Virginia Wildlife Magazine, published by the DGIF, is a magazine with a reputation of engaging stories and very high standards when it comes to photography. It took me years to break through and last year I did finally have a photo essay published inside its pages. But the cover, well, the cover seemed out of reach.
Then one early morning in January of this year, my friends Matt and Shawn took me goose hunting. We were joined by a few other great guys I was meeting for the first time, and Matt’s Drahthaar, Dixie, and Shawn’s German Wirehaired Pointer, Preacher rounded out the hunting party.
I had never been waterfowl hunting before, but always loved the idea of it. I brought a shotgun and my camera, and hoped to use at least one of them effectively. We arrived in darkness and hauled gear through thick mud to set up the blind, then finally settled in.
Dawn arrived and weak, blue-grey light pushed through the cold drizzle, spilling over our decoys and onto a red, rusted old International truck in the field I hadn’t noticed in the dark. It called to me. It oozed character. That was a truck with stories to tell.
I told Shawn if we got any geese that morning, I wanted to put them on the hood of the truck and get some photos. Although I never got to take a shot at a goose, a handful of birds were downed by the group. After a mostly unproductive morning, decoys were collected and wet gear was stowed. I asked if anyone minded if we went back through the mud to do a quick photo shoot with the truck, but I was not hopeful. My lens kept fogging up, and foul weather photography is not something I practice.

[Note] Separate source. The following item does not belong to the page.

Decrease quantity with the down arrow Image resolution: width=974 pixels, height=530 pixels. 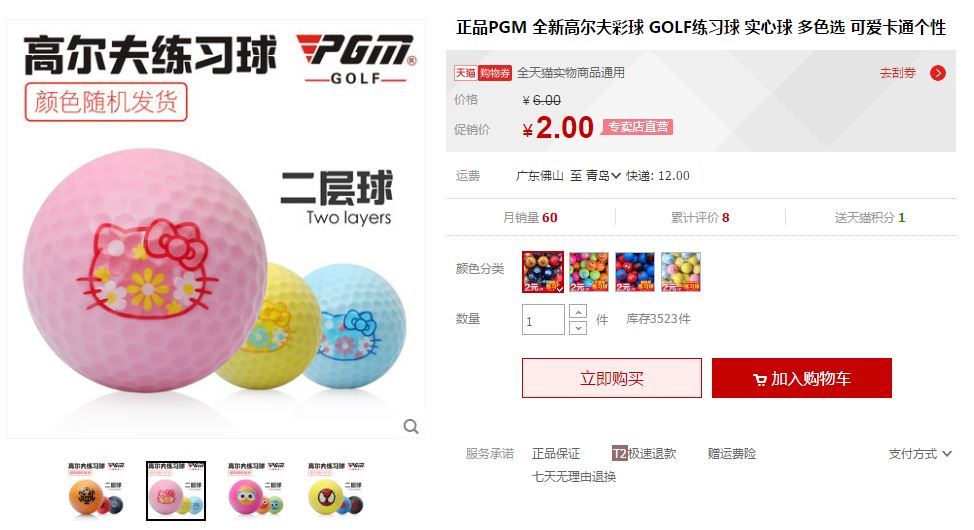tap(578, 327)
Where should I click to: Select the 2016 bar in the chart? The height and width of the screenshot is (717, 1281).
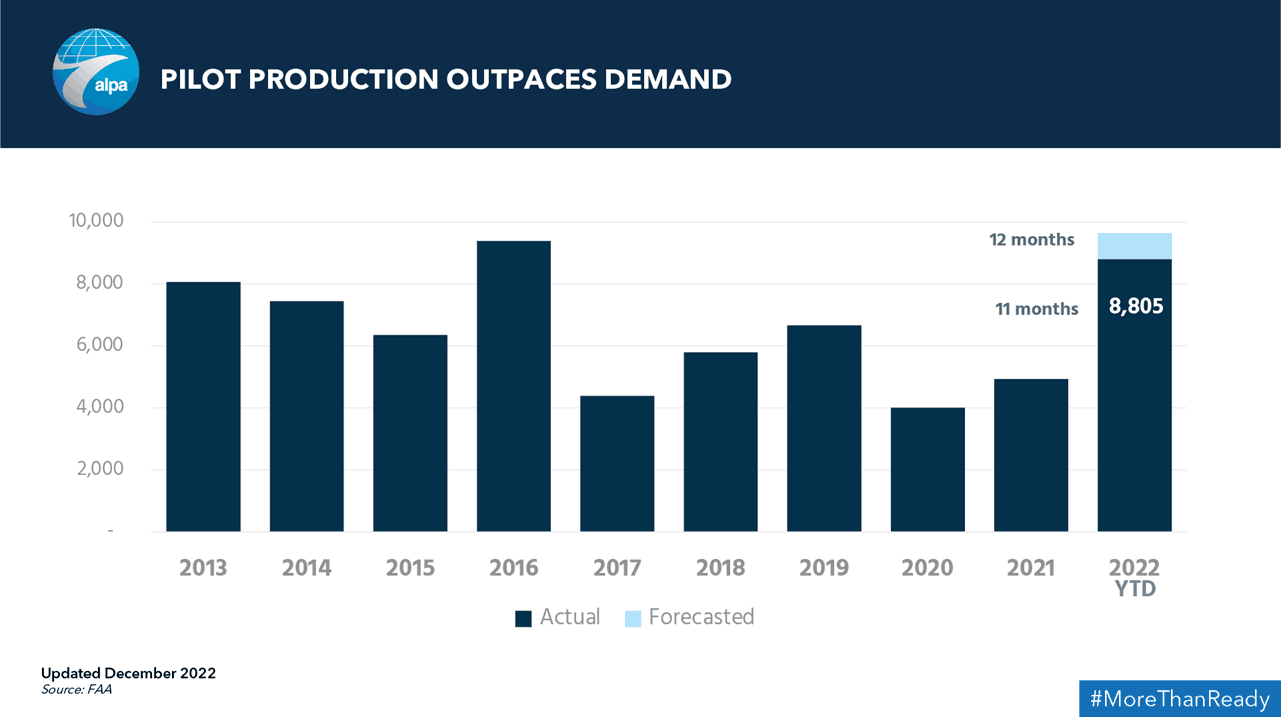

But Matt and Shawn carried the geese to the truck and we tried a few different arrangements, none of which really got the birds and dogs and truck together very well. Almost as an afterthought someone had the idea to see if the dogs would actually get up onto the truck. It was a bit of a fiasco directing dogs — whose focus had gotten packed up along with the decoys — onto a very slippery truck with no flat surfaces, and trying to capture a workable composition using a fogged up prime lens with no zoom. With fewer than fifteen total photos on the memory card I was about to call it a day.
Then Preacher jumped up on the truck and steadied. You can see his toes splayed here, gripping the slick fender. The scene was fragile. I swung around in front of him and thought/said/prayed, “please stay. I just need a second.” He looked straight at me, gave me the second I needed, and I clicked the shutter on my all-time favorite photograph.
I will cherish this image, this cover, and the wonderful friends, dogs and memories it evokes, for the rest of my life.